MATERIAL FOR THE TASK:
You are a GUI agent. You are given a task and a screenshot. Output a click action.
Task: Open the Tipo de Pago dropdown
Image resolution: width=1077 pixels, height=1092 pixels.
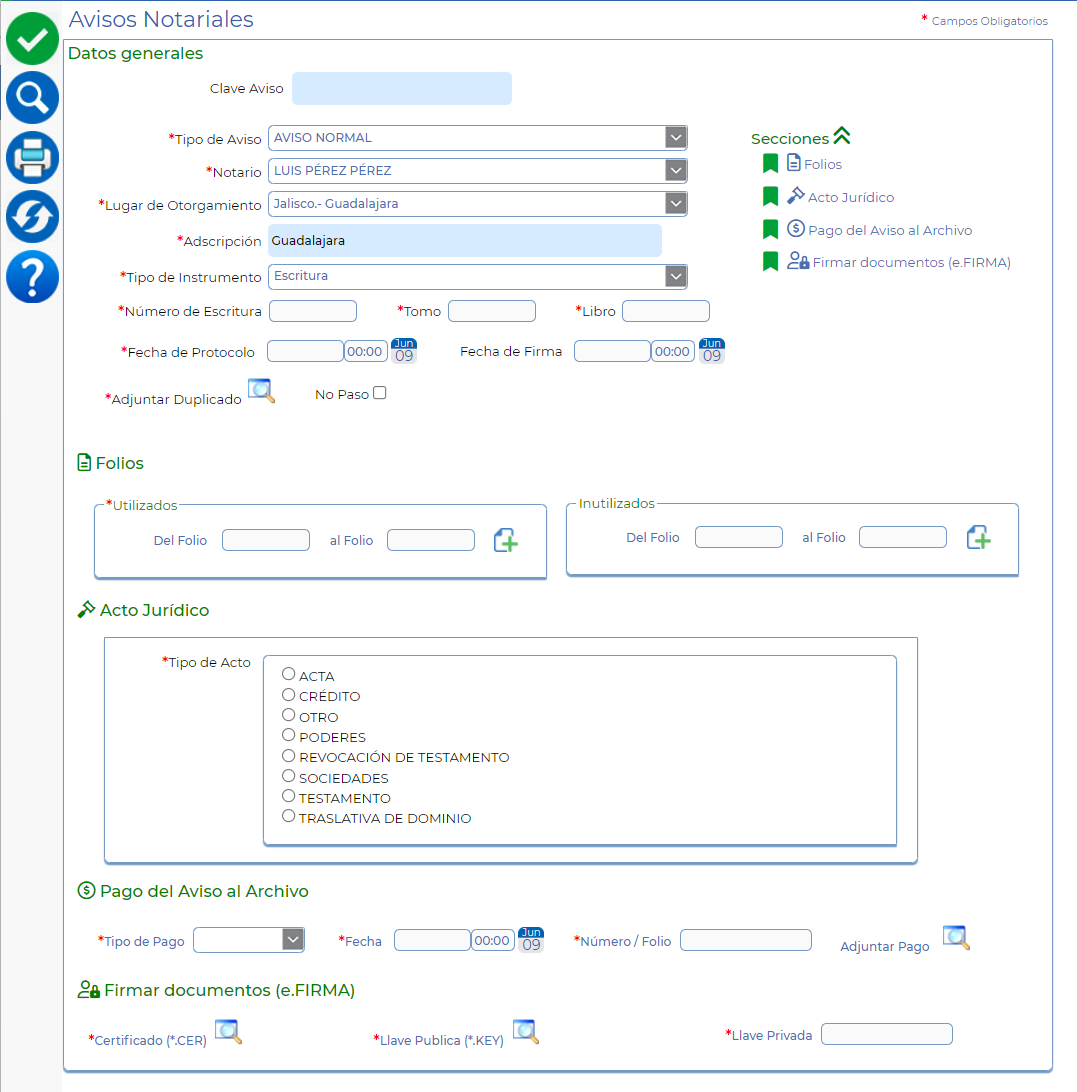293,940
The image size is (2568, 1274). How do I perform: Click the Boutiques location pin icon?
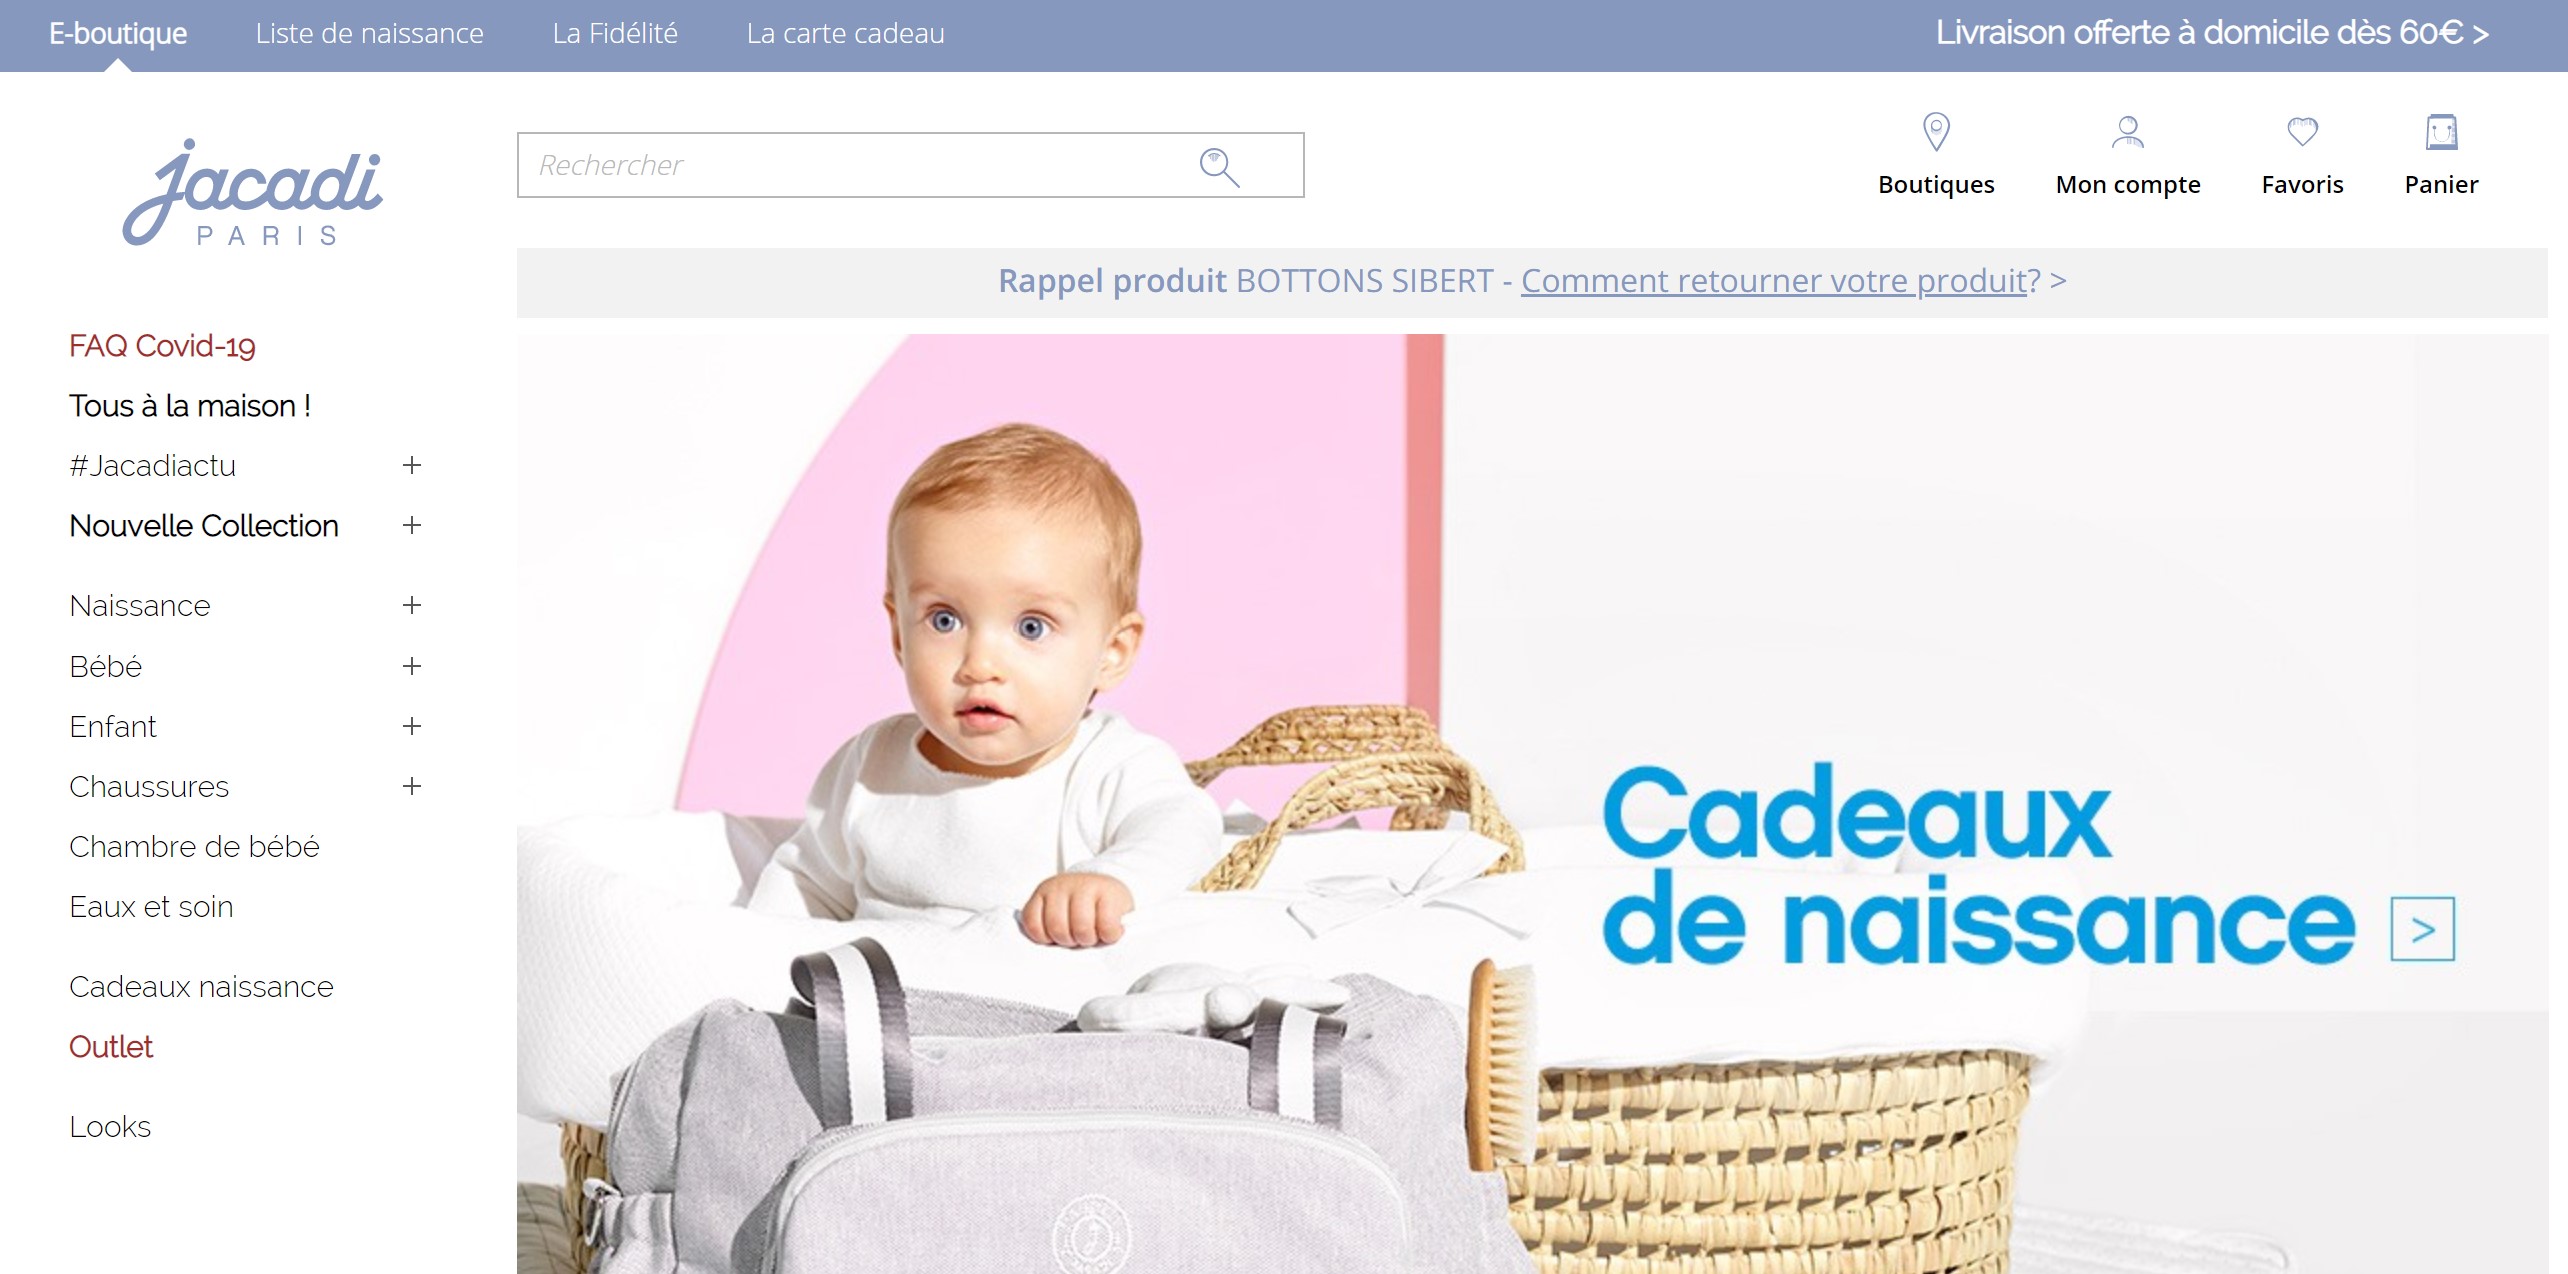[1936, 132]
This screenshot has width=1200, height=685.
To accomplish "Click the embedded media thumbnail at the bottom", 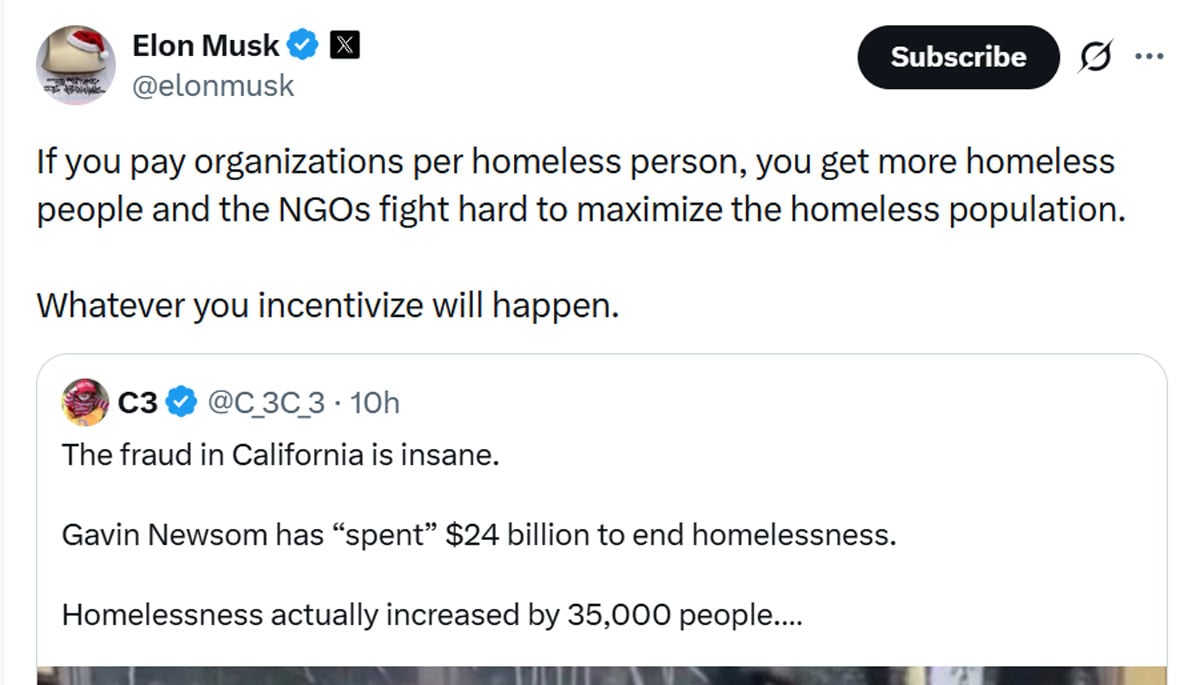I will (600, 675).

WORK REQUIRED:
Pick out every line in the material above that contains the word "screenshot", and copy each one.

THE RESPONSE:
You are a GUI agent. You are given a task and a screenshot. Output a click action.
This screenshot has width=1200, height=685.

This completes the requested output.